In recent times, leveraging lesion text as supplementary data to enhance the performance of medical image segmentation models has garnered attention. Previous approaches only used attention mechanisms to integrate image and text features, while not effectively utilizing the highly condensed textual semantic information in improving the fused features, resulting in inaccurate lesion segmentation. This paper introduces a novel approach, the Medical Image-Text Segment Anything Model (MIT-SAM), for text-assisted medical image segmentation. Specifically, we introduce the SAM-enhanced image encoder and a Bert-based text encoder to extract heterogeneous features. To better leverage the highly condensed textual semantic information for heterogeneous feature fusion, such as crucial details like position and quantity, we propose the image-text interactive fusion (ITIF) block and self-supervised text reconstruction (SSTR) method.
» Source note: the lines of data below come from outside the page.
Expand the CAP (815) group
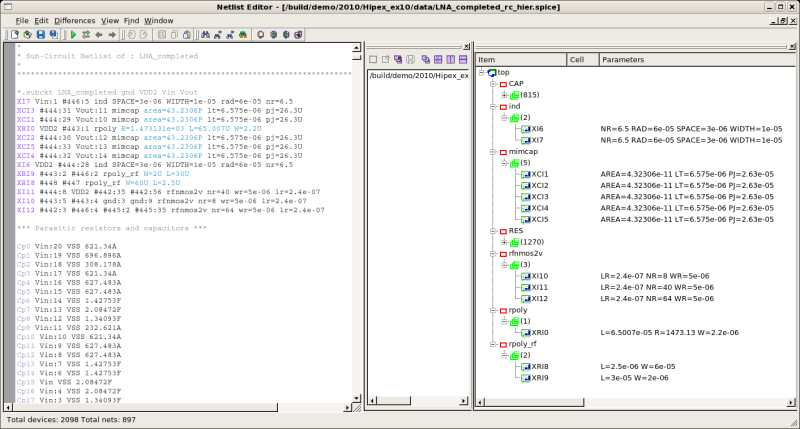Viewport: 800px width, 429px height. (x=505, y=95)
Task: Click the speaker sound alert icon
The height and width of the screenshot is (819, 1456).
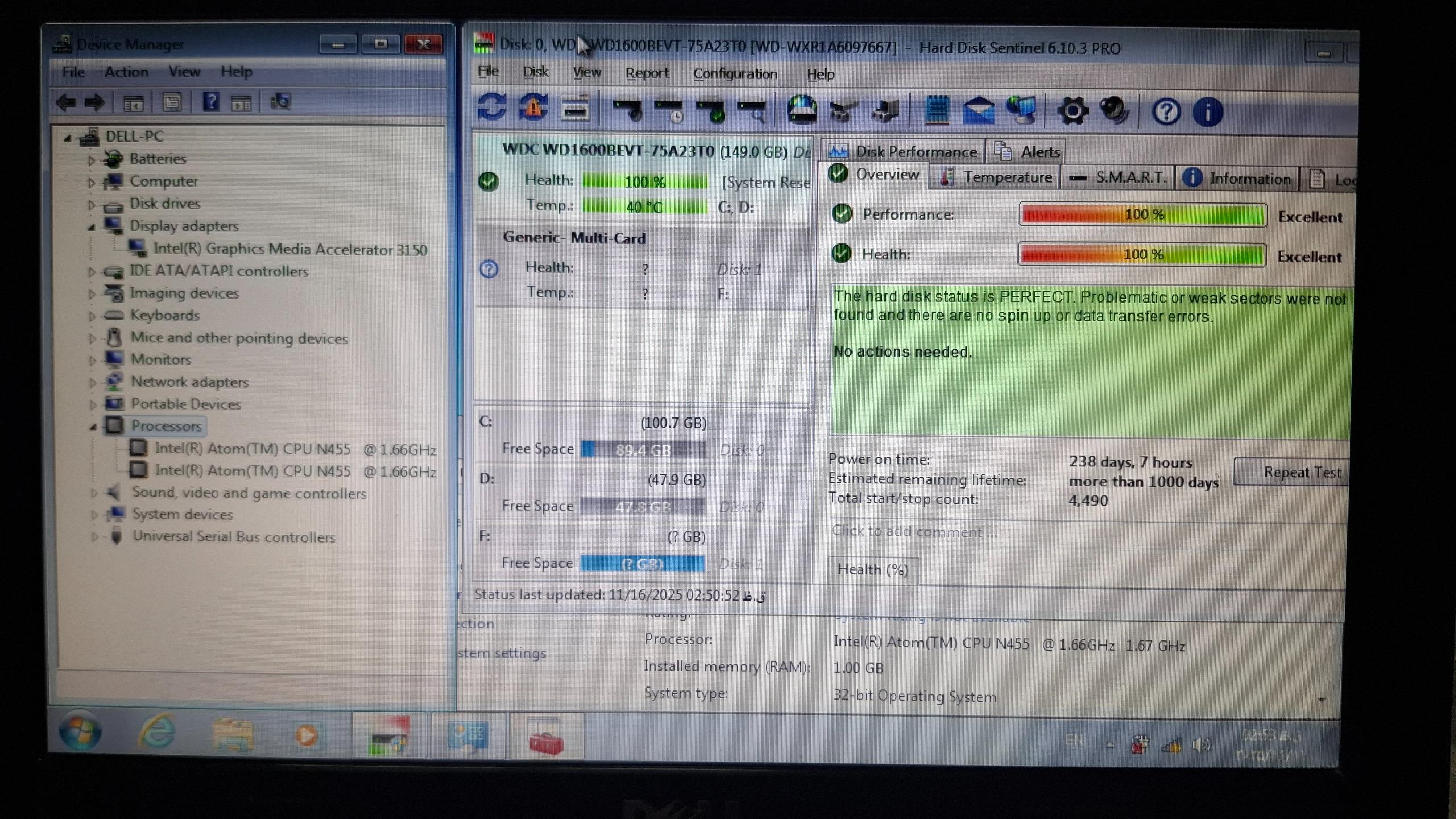Action: point(1114,111)
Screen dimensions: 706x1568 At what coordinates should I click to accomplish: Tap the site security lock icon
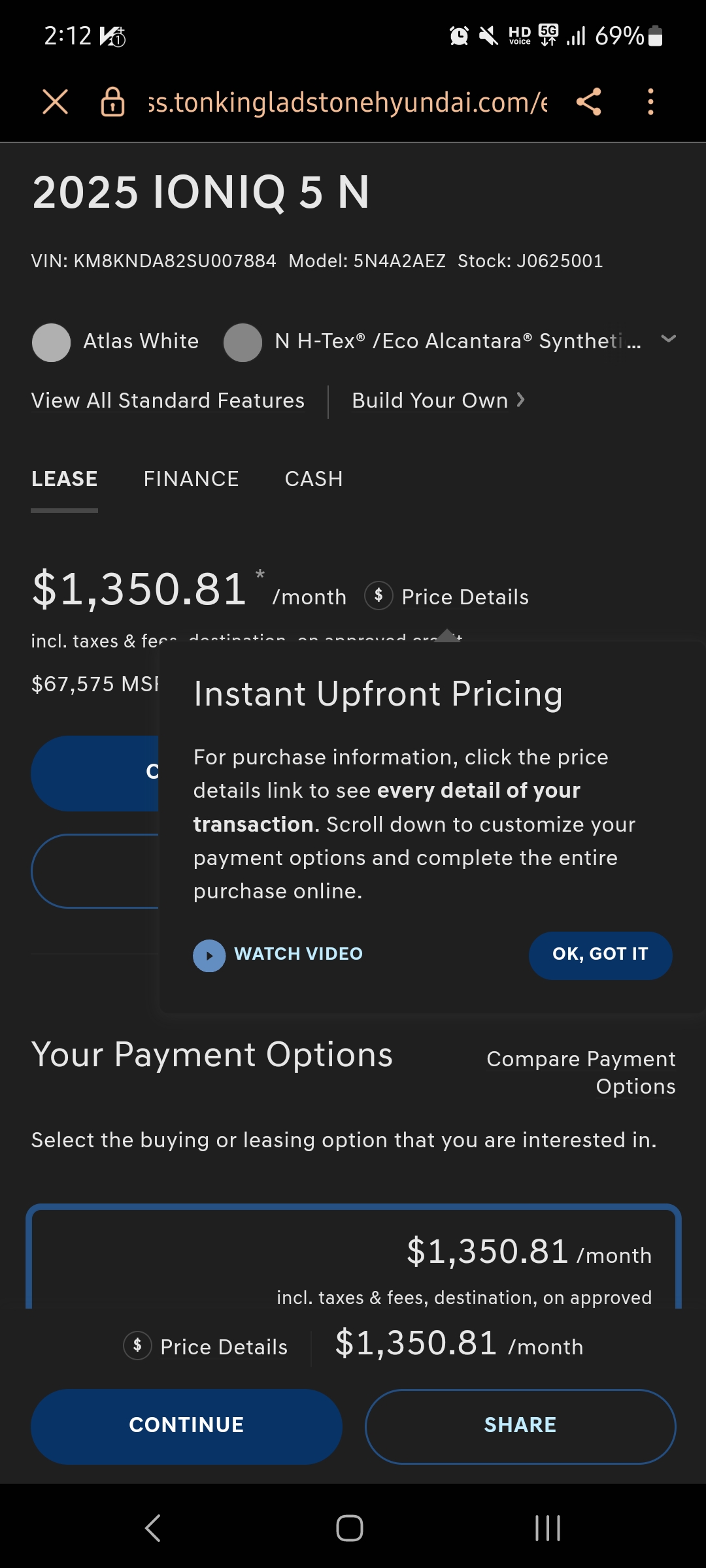click(112, 102)
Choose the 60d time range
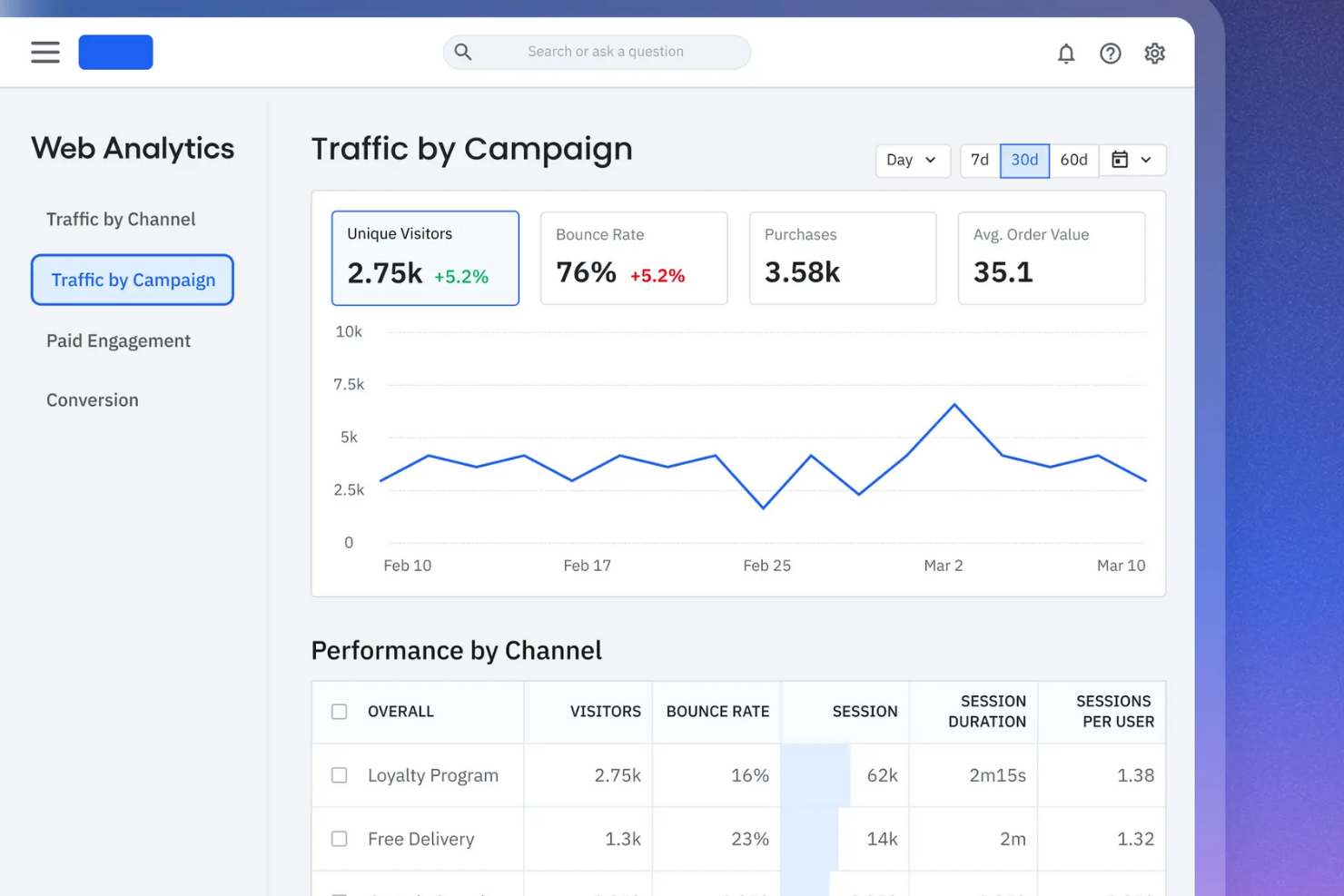This screenshot has height=896, width=1344. pos(1073,161)
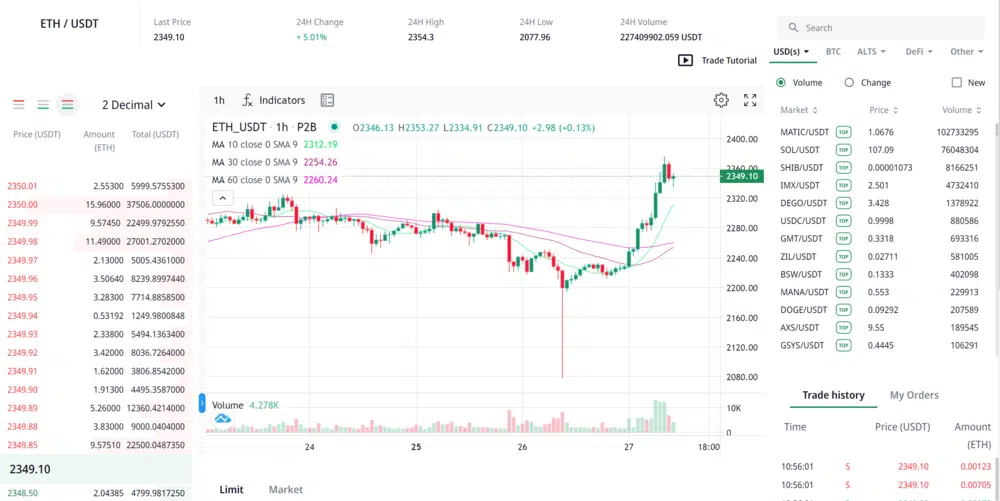Select combined buy and sell order book view
Screen dimensions: 1000x501
[x=67, y=104]
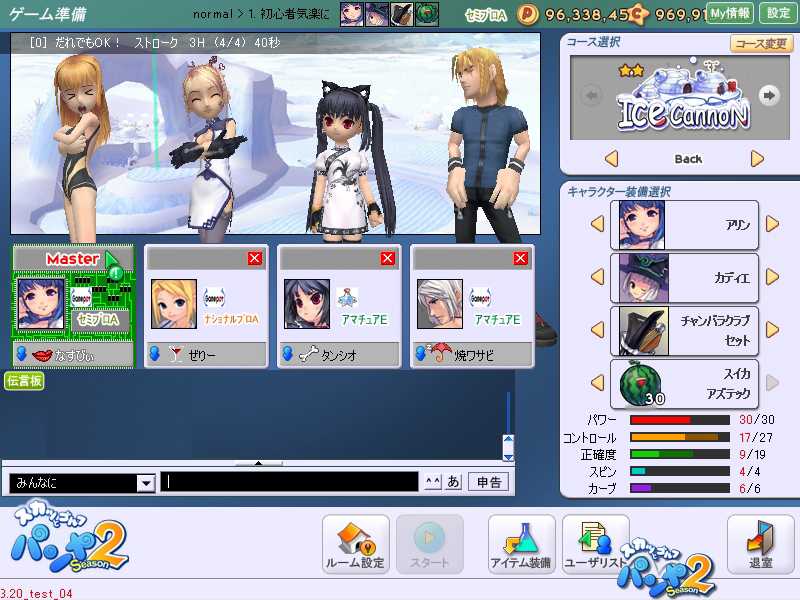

The ITIF block facilitates the mutual enhancement of homogeneous information among heterogeneous features and the SSTR method empowers the model to capture crucial details concerning lesion text, including location, quantity, and other key aspects. Experimental results demonstrate that our proposed model achieves state-of-the-art performance on the QaTa-COV19 and MosMedData+ datasets. The code of MIT-SAM is available at https://github.com/jojodan514/MIT-SAM.

MIT-SAM:基于相互增强异构特征融合的医学图像-文本SAM。
近年来,利用病变文本作为补充数据来提高医学图像分割模型的性能受到了人们的关注。以往的方法仅利用注意机制对图像和文本特征进行融合,未能有效利用高度浓缩的文本语义信息对融合特征进行改进,导致病灶分割不准确。本文介绍了一种新的医学图像-文本分割模型(MIT-SAM),用于文本辅助医学图像分割。具体来说,我们引入了sam增强的图像编码器和基于bert的文本编码器来提取异构特征。为了更好地利用高度浓缩的文本语义信息进行异构特征融合,如位置和数量等关键细节,我们提出了图像-文本交互融合(ITIF)块和自监督文本重建(SSTR)方法。ITIF块促进了异构特征之间同质信息的相互增强,而SSTR方法使模型能够捕获有关病变文本的关键细节,包括位置、数量和其他关键方面。实验结果表明,我们提出的模型在QaTa-COV19和MosMedData+数据集上达到了最先进的性能。MIT-SAM的代码可在https://github.com/jojodan514/MIT-SAM上获得。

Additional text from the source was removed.